- [Texto proporcionado]:
Y la vida sigue. Los jefes pasan, los compañeros de trabajo se va, consiguen mejores empleos, las compañeras se casan. Y además, ella siempre tiene que estar remendando las flexibilidades y permisos de los otros. Termina por convertirse en una solterona molesta. Los otros no se mantienen en el papel de dependientas cuando están en el trabajo, son mujeres insatisfechas, hombres frustrados o acostumbrados a la pequeña trampa.
El relato se anuda cuando la empresa contrata a Shiraha. Se trata de un empleado sucio, indiferente, que no cumple con su jornada. Es lo más alejado al compromiso de Furukura. Obviamente, los otros señalan al que rompe de manera tajante con la armonía relativa que se ha construido hasta entonces. El despido se da pronto, pero Furukura lo procura y lo lleva su casa. El rompimiento de su isla, provoca alegría en las mujeres e incluso en el jefe de la tienda. En realidad, en el fondo, es un descanso ante quien marca el ritmo del orden, la fidelidad a lo íntegro, a lo que se ha comprometido el individuo. Pero también es cierto que un hombre en casa indica que Furukura es ahora una persona normal.
La relación entre Heiko y Shiraha no puede tener buen fin. Él busca un cobijo, una protección, un medio que los salvaguarde del mundo, pero que ciertamente también le dé comodidades. Heiko es más bien apegada al compromiso, así sea modesto, a lo que funciona. Ella resuelve problemas, sólo que no puede hacerlo si llega a la condición social de convención. Por ejemplo: Shiraha se acomoda a vivir en la tina de baño del pequeño departamento, ahí duerme y pasa la mayor parte del tiempo. Furukura tiene que salir a ducharse a la calle a un baño que funciona con monedas.

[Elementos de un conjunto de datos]

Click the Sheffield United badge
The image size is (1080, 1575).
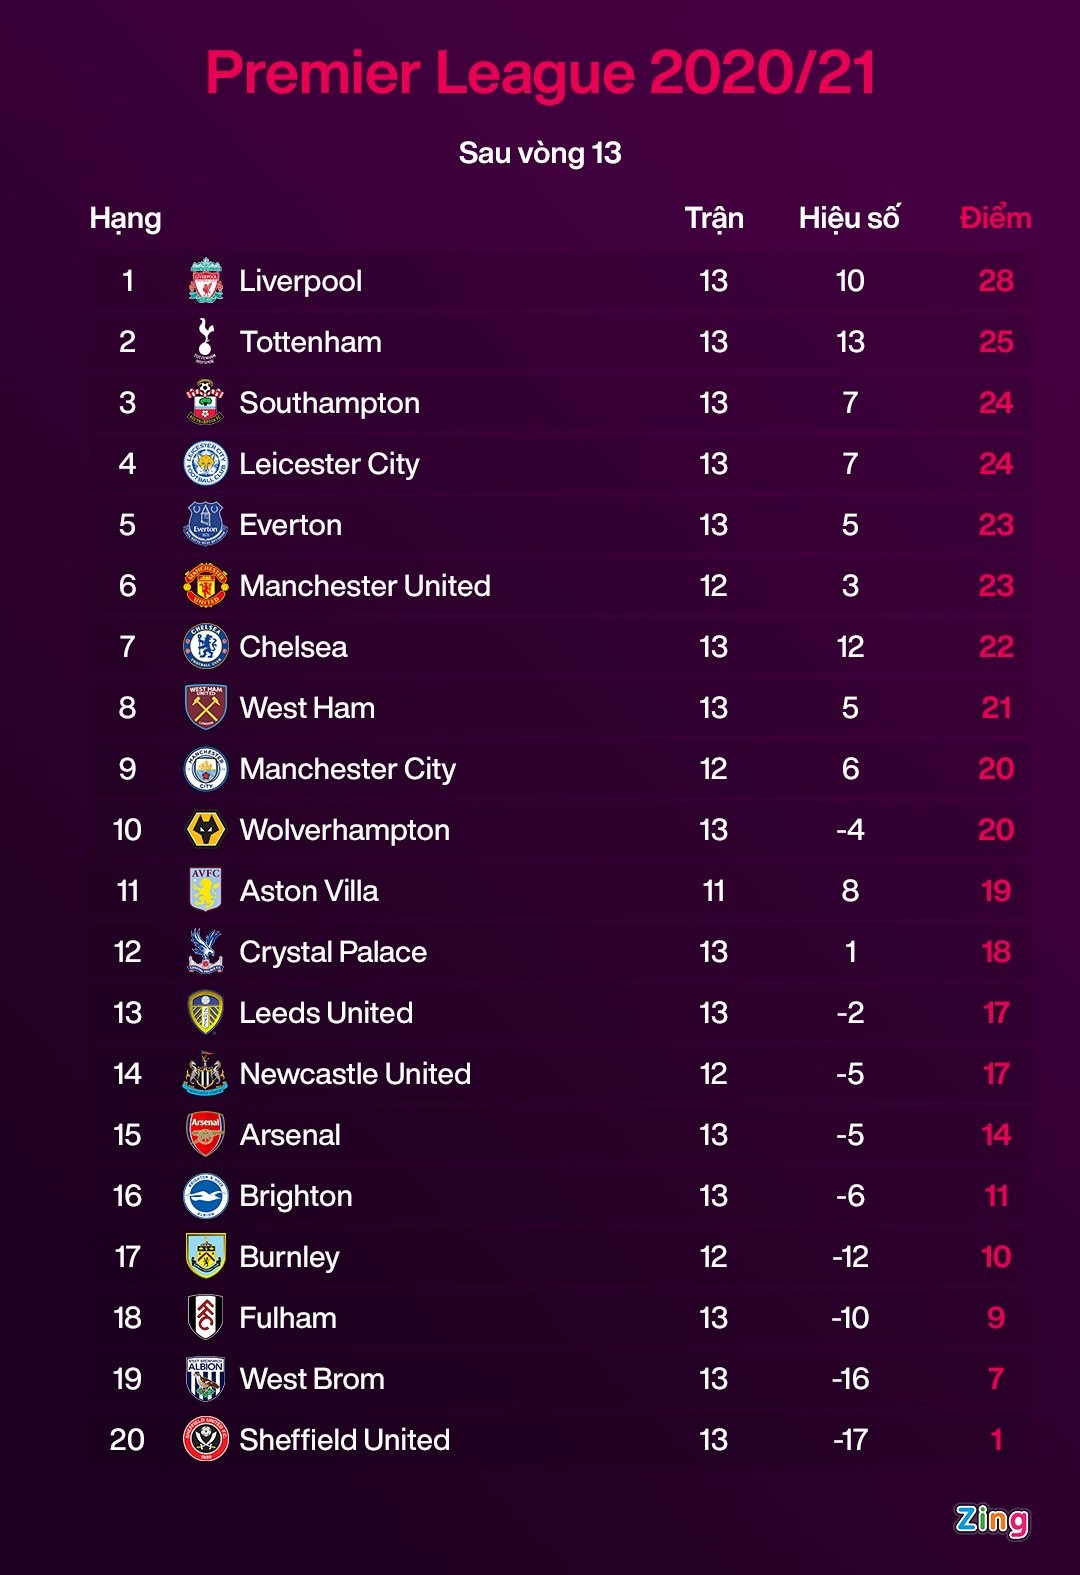(206, 1440)
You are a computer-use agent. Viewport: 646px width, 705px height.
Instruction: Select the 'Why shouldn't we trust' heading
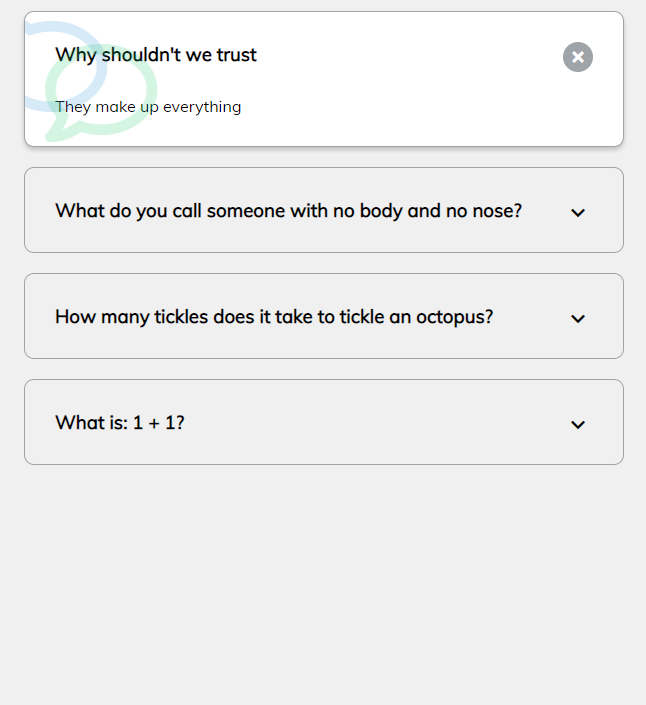point(156,55)
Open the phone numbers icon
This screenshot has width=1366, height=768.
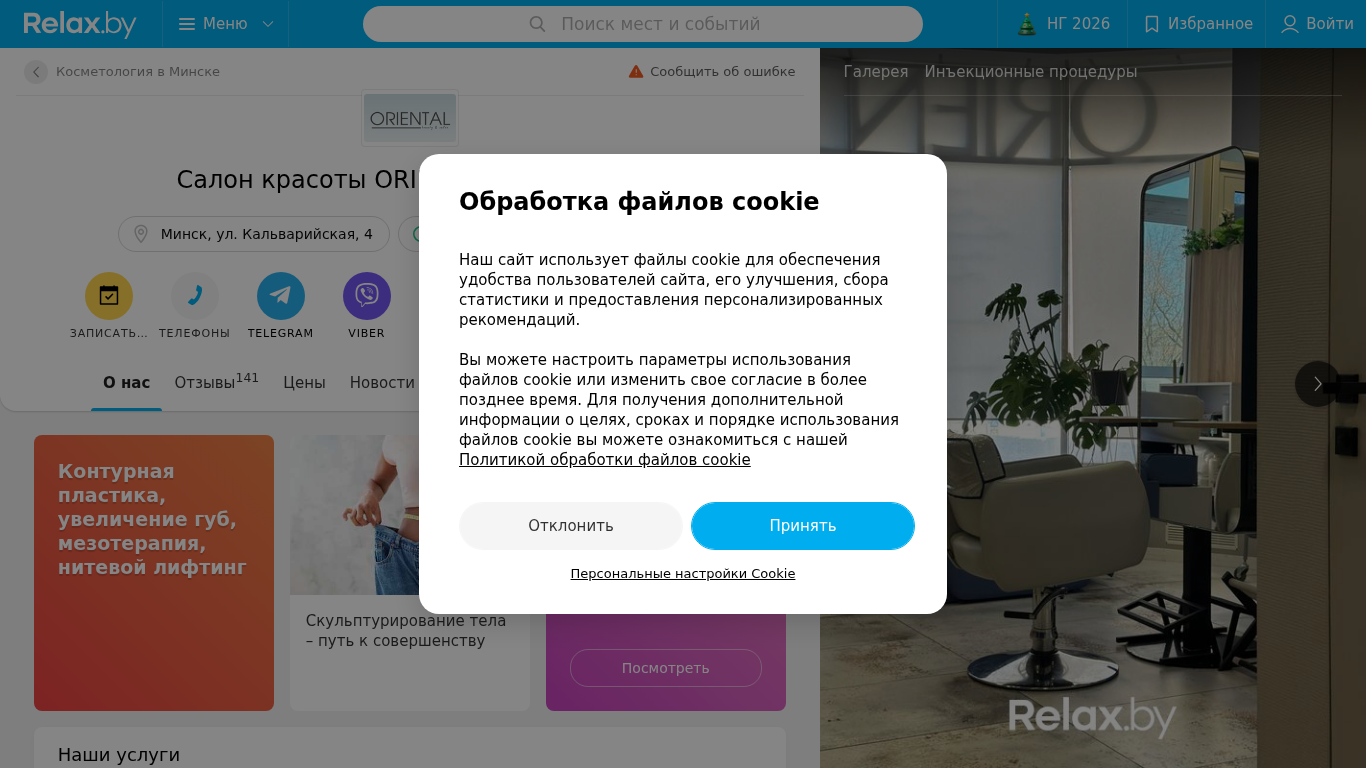coord(195,296)
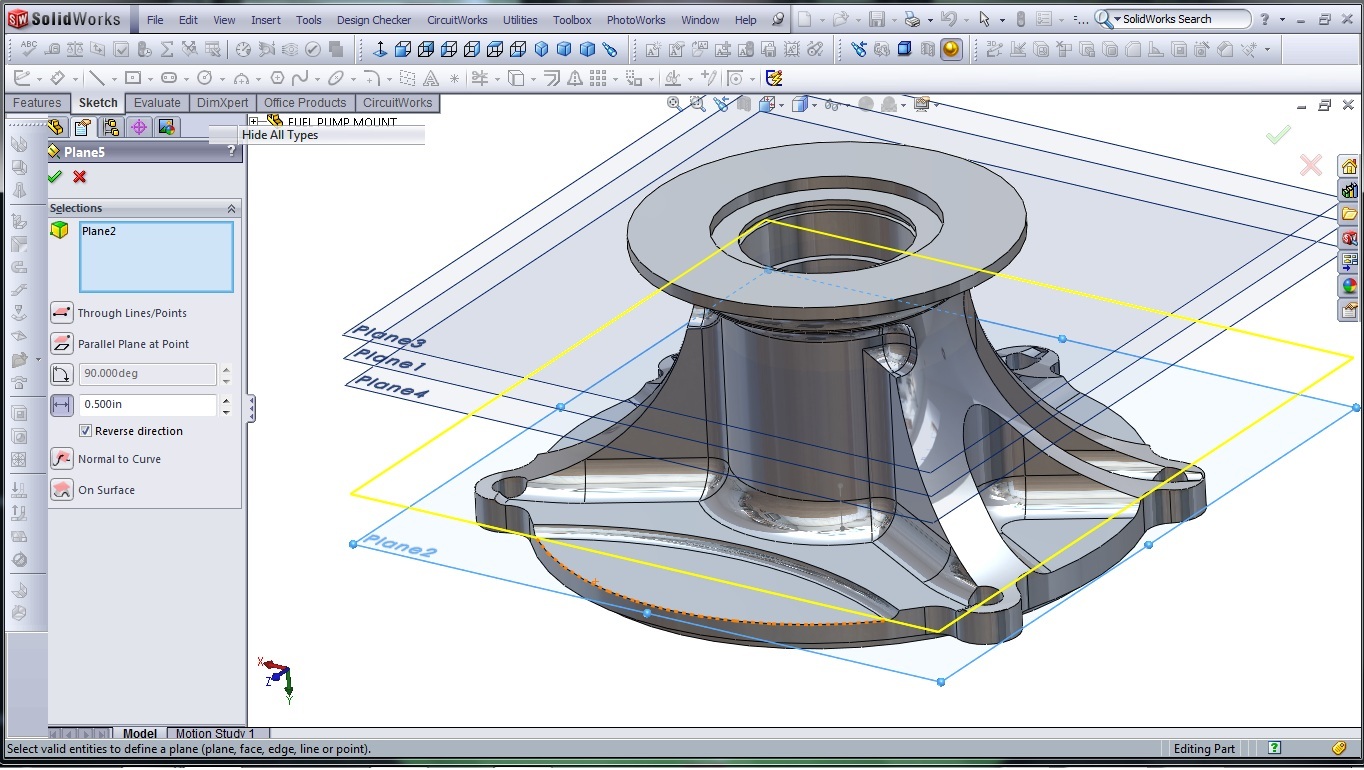The height and width of the screenshot is (770, 1364).
Task: Open the Design Library folder in task pane
Action: pos(1349,190)
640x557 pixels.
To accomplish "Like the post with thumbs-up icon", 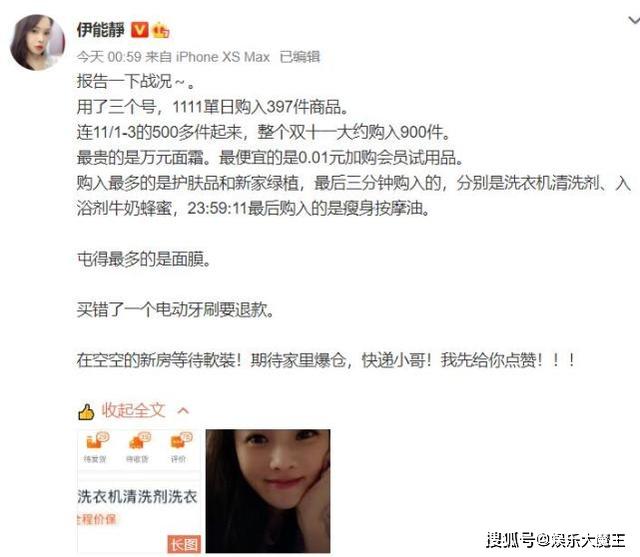I will coord(86,412).
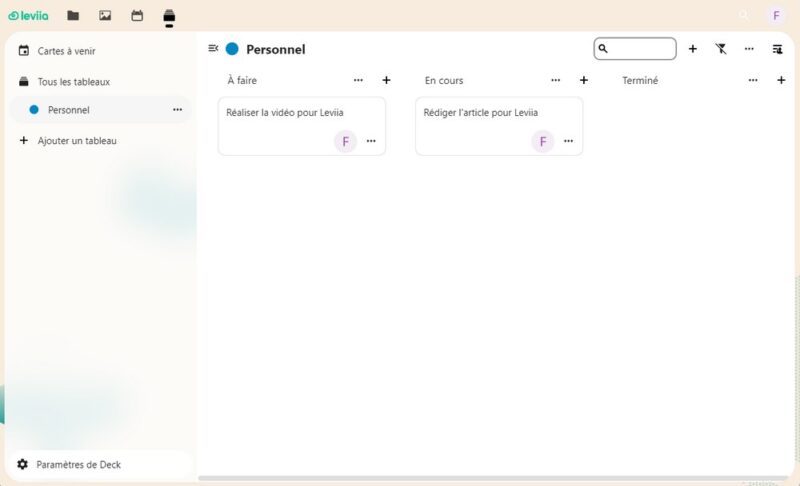
Task: Click Ajouter un tableau
Action: click(x=76, y=141)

- [Qué hacer]:
(1) Reproduce tal cual el pasaje del texto proporcionado que abre con las palabras "La relación entre" y cierra con "funciona con monedas.".
(2) Según el texto proporcionado, ¿en qué lugar duerme y pasa la mayor parte del tiempo Shiraha?
Estos datos proceden de una fuente distinta.

- [Lista de respuestas]:
(1)
La relación entre Heiko y Shiraha no puede tener buen fin. Él busca un cobijo, una protección, un medio que los salvaguarde del mundo, pero que ciertamente también le dé comodidades. Heiko es más bien apegada al compromiso, así sea modesto, a lo que funciona. Ella resuelve problemas, sólo que no puede hacerlo si llega a la condición social de convención. Por ejemplo: Shiraha se acomoda a vivir en la tina de baño del pequeño departamento, ahí duerme y pasa la mayor parte del tiempo. Furukura tiene que salir a ducharse a la calle a un baño que funciona con monedas.

(2) En la tina de baño del pequeño departamento.